= Dana R. Carney =

American psychologist

Dana R. Carney is an American psychologist. She is associate professor of business at the Haas School of Business at the University of California, Berkeley. She is a Barbara and Gerson Bakar Faculty Fellow, an affiliate of the Department of Psychology and the director of the Institute of Personality and Social Research at the University of California, Berkeley.

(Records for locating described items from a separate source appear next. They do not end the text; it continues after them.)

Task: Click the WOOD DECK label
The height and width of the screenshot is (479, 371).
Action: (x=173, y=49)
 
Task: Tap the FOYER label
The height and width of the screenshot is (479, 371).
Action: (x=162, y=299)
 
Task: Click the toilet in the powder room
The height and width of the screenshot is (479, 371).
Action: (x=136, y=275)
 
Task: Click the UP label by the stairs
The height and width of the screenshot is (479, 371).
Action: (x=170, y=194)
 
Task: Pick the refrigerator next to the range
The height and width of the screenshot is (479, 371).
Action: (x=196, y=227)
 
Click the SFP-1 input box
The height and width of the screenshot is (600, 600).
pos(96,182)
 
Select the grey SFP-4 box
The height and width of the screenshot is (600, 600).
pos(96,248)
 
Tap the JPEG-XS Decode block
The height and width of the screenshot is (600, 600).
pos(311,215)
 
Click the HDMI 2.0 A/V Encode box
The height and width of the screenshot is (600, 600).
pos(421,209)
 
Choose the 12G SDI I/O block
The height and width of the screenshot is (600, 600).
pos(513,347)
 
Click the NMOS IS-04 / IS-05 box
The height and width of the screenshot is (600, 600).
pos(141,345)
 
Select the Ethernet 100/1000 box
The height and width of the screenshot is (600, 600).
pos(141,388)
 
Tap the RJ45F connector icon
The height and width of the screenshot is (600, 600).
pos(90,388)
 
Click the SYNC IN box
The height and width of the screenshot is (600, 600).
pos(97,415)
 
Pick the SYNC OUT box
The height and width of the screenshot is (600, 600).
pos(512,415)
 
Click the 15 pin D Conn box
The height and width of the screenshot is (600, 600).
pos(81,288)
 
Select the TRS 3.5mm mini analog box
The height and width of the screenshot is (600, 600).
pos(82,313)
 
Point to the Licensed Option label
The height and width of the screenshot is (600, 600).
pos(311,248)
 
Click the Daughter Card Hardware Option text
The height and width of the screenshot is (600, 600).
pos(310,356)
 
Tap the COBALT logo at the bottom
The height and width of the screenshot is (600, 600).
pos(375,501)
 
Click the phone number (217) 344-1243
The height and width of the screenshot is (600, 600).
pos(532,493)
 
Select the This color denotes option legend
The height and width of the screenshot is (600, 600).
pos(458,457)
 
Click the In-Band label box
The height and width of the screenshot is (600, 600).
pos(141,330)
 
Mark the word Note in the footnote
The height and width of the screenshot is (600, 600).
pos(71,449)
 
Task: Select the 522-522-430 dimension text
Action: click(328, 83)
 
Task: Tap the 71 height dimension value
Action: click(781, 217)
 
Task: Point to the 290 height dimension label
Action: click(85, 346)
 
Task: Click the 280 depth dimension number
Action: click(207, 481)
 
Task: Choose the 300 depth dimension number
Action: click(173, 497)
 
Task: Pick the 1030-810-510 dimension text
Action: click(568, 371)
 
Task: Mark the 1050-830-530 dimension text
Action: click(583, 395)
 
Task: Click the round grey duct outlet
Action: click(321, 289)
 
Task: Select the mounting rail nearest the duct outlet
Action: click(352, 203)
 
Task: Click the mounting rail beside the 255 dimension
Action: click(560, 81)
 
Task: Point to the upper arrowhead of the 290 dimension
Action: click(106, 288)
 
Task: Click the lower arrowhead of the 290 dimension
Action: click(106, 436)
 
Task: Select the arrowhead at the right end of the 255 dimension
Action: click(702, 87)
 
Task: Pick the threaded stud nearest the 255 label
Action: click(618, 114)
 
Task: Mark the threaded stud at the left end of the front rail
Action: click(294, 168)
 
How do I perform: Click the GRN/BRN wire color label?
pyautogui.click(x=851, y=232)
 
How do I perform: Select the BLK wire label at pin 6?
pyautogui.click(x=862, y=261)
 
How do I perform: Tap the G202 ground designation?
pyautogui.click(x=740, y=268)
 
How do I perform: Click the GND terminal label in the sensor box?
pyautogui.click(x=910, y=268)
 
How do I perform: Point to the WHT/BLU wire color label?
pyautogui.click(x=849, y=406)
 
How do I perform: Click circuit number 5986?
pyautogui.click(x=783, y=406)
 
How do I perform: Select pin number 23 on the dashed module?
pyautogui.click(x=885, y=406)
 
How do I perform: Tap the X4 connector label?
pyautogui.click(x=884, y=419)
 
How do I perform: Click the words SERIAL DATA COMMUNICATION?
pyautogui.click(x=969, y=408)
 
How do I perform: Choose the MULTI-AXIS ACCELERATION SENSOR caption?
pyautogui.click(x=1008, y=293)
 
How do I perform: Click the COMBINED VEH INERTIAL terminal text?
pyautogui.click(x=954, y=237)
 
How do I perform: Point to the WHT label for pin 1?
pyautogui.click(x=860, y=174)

==Education and research ==
Carney's field of study is nonverbal communication, power and status, and racial bias and discrimination. She has published over 50 articles on these topics in her ten years as a faculty member. Prior to serving on the faculty at UC Berkeley she was an assistant professor at Columbia University's Graduate School of Business. Previous to Columbia she spent time as a postdoctoral fellow at Harvard in the Psychology Department working with Mahzarin Banaji, Wendy Berry Mendes, and Moshe Bar. She received her PhD in experimental psychology from Northeastern University working with Judith A. Hall and C. Randall Colvin. She also received a master's degree at California State University, Fullerton working with Jinni A. Harrigan and Ronald E. Riggio and a B.A. from the University of San Francisco working with Maureen O'Sullivan.

==Power poses==
Carney is the primary author of the power pose phenomenon popularized by Amy Cuddy. The idea of power posing builds on a paper Carney published in 2005 called "Beliefs about the nonverbal expression of social power" and a finding called the facial feedback hypothesis (which has come under some scrutiny for possibly being a false positive finding; however a recent paper suggests the facial feedback hypothesis may be a true phenomenon after all). After many failed replications of Carney's power pose work, Carney posted a note on her personal website explaining that she no longer believed in the effects of power posing on feelings, hormones, and risk-taking behavior. This "position on power poses" note contributed to the discussion of replicability in psychological science by Carney being among a first recent batch of scientists publicly disclosing they did not, after failed replications, have faith in their own research. Carney was applauded for her willingness to disclose her doubts.